Exemplo dessas providências práticas ocorreu em outubro do ano passado, quando uma audiência administrativa organizada pelo Poder Público reuniu produtores rurais e representantes de diversas empresas do setor de maçã. O encontro colocou no centro do debate o atual cenário das contratações de indígenas e a continuidade da aplicação dos planos de biossegurança elaborados pelos empregadores e dos protocolos sanitários estipulados pelas autoridades de saúde pública com foco na prevenção ao contágio por Covid-19. “Isso tem trazido um ganho significativo para a sociedade sul-mato-grossense e para a população indígena do estado. Tanto é que quase 10% da população indígena tem sido contratada para trabalhar na colheita da maçã”, ponderou Jeferson Pereira.
O procurador lembrou, ainda, que a abertura desse mercado de trabalho para os indígenas surgiu em um período que muitos perderam oportunidades antes desempenhadas no corte manual da cana-de-açúcar, após a mecanização da cultura que desencadeou um desemprego estrutural nas aldeias. “Em regra, eles não têm qualificação para trabalhar com máquinas computadorizadas, e a colheita da maçã é manual, faz parte do estilo de vida deles”, acrescentou.

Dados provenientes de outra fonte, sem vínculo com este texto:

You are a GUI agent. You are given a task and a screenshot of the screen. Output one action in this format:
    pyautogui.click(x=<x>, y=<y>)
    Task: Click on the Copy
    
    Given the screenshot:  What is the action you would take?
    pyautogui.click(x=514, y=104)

Já o presidente do Coletivo de Trabalhadores Indígenas de Mato Grosso do Sul, José Carlos Pacheco, enfatiza que o emprego da maçã tem aquecido a economia dos municípios adjacentes às 78 comunidades indígenas de origem, ao final da safra, quando os trabalhadores recebem os rendimentos. Segundo ele, o estado arrecada a cada ano em média R$ 28 milhões, beneficiando comércios locais como de Amambai, Coronel Sapucaia, Dourados, Japorã, Iguatemi, Aquidauana, Anastácio, Miranda e Caarapó.
“Quem ganha com isso é a sociedade sul-mato-grossense, é a sociedade brasileira. Os indígenas começaram a ter visibilidade pela qualidade de vida que essas empresas estão proporcionando a eles. Caminhando pelas aldeias do estado, percebo a diferença que essas oportunidades estão trazendo. Certa vez, fui a uma aldeia no município de Coronel Sapucaia, quando um trabalhador indígena disse assim: ‘Zé Carlos, venha aqui, está vendo essa casa? Estou construindo com o dinheiro que eu ganhei da maçã’”, recordou emocionado.
As empresas contratantes pagam o mesmo salário-base (em torno de R$ 1,3 mil), mas o rendimento bruto pode variar de acordo com outras vantagens oferecidas, como gratificação por produtividade, podendo chegar a quase R$ 3 mil. Os empregadores também arcam com o custo do transporte dos indígenas (ida e retorno), alimentação, alojamento e cesta básica.